WHAT YOU WILL DO
Reproduce every line of the material, exactly as given.

DATA EXTRACT
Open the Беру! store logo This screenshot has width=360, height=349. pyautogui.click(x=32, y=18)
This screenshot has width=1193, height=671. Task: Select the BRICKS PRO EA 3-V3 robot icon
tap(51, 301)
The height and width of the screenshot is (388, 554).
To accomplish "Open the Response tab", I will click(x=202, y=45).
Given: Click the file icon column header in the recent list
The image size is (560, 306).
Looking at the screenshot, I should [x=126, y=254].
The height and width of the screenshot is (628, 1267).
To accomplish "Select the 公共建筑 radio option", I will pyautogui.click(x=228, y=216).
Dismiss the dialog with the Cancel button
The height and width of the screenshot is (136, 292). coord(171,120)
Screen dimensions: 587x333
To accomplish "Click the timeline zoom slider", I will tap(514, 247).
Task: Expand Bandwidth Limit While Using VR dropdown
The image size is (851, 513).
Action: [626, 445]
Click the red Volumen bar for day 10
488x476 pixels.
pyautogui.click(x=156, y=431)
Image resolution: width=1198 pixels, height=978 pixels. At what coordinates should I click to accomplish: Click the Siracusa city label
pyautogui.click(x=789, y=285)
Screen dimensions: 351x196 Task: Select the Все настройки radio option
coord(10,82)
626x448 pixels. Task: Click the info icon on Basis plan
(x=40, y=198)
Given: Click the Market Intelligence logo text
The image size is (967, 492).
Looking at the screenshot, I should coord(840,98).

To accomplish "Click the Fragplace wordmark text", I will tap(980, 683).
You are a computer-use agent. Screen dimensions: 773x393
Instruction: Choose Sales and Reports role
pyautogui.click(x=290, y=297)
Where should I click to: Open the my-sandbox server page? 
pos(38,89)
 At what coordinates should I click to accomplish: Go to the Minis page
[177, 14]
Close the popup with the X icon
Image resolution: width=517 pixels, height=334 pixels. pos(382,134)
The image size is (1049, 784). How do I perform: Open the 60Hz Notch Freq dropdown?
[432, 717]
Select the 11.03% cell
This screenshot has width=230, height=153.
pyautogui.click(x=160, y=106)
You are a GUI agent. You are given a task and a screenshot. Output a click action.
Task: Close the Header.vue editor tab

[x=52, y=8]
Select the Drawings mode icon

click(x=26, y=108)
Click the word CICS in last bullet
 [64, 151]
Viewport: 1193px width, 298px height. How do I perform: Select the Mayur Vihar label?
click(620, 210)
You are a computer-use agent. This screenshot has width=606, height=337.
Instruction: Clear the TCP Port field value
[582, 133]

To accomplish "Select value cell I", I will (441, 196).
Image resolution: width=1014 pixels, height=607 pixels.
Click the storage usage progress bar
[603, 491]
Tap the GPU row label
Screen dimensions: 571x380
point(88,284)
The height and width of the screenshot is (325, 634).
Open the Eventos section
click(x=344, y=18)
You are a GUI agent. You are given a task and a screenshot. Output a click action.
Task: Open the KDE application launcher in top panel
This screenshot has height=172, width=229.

RESPONSE TO THE TASK
Open the Беру! store logo This screenshot has width=360, height=349. pyautogui.click(x=32, y=18)
This screenshot has width=1193, height=671. Task: Select the BRICKS PRO EA 3-V3 robot icon
tap(51, 301)
The height and width of the screenshot is (388, 554).
To accomplish "Open the Response tab", I will click(x=202, y=45).
Given: Click the file icon column header in the recent list
The image size is (560, 306).
Looking at the screenshot, I should [x=126, y=254].
The height and width of the screenshot is (628, 1267).
To accomplish "Select the 公共建筑 radio option", I will pyautogui.click(x=228, y=216).
Dismiss the dialog with the Cancel button
The height and width of the screenshot is (136, 292). coord(171,120)
Screen dimensions: 587x333
To accomplish "Click the timeline zoom slider", I will tap(514, 247).
Task: Expand Bandwidth Limit While Using VR dropdown
The image size is (851, 513).
Action: [626, 445]
Click the red Volumen bar for day 10
488x476 pixels.
pyautogui.click(x=156, y=431)
Image resolution: width=1198 pixels, height=978 pixels. At what coordinates should I click to accomplish: Click the Siracusa city label
pyautogui.click(x=789, y=285)
Screen dimensions: 351x196 Task: Select the Все настройки radio option
coord(10,82)
626x448 pixels. Task: Click the info icon on Basis plan
(x=40, y=198)
Given: Click the Market Intelligence logo text
The image size is (967, 492).
Looking at the screenshot, I should coord(840,98).

To accomplish "Click the Fragplace wordmark text", I will tap(980, 683).
You are a computer-use agent. Screen dimensions: 773x393
Instruction: Choose Sales and Reports role
pyautogui.click(x=290, y=297)
Where should I click to: Open the my-sandbox server page? 
pos(38,89)
 At what coordinates should I click to accomplish: Go to the Minis page
[177, 14]
Close the popup with the X icon
Image resolution: width=517 pixels, height=334 pixels. pos(382,134)
The image size is (1049, 784). How do I perform: Open the 60Hz Notch Freq dropdown?
[432, 717]
Select the 11.03% cell
This screenshot has width=230, height=153.
pyautogui.click(x=160, y=106)
You are a GUI agent. You are given a task and a screenshot. Output a click action.
Task: Close the Header.vue editor tab

[x=52, y=8]
Select the Drawings mode icon

click(x=26, y=108)
Click the word CICS in last bullet
 [64, 151]
Viewport: 1193px width, 298px height. How do I perform: Select the Mayur Vihar label?
click(620, 210)
You are a computer-use agent. This screenshot has width=606, height=337.
Instruction: Clear the TCP Port field value
[582, 133]

To accomplish "Select value cell I", I will (441, 196).
Image resolution: width=1014 pixels, height=607 pixels.
Click the storage usage progress bar
[603, 491]
Tap the GPU row label
Screen dimensions: 571x380
point(88,284)
The height and width of the screenshot is (325, 634).
Open the Eventos section
click(x=344, y=18)
You are a GUI agent. You are given a task and a screenshot. Output a click action.
Task: Open the KDE application launcher in top panel
This screenshot has height=172, width=229.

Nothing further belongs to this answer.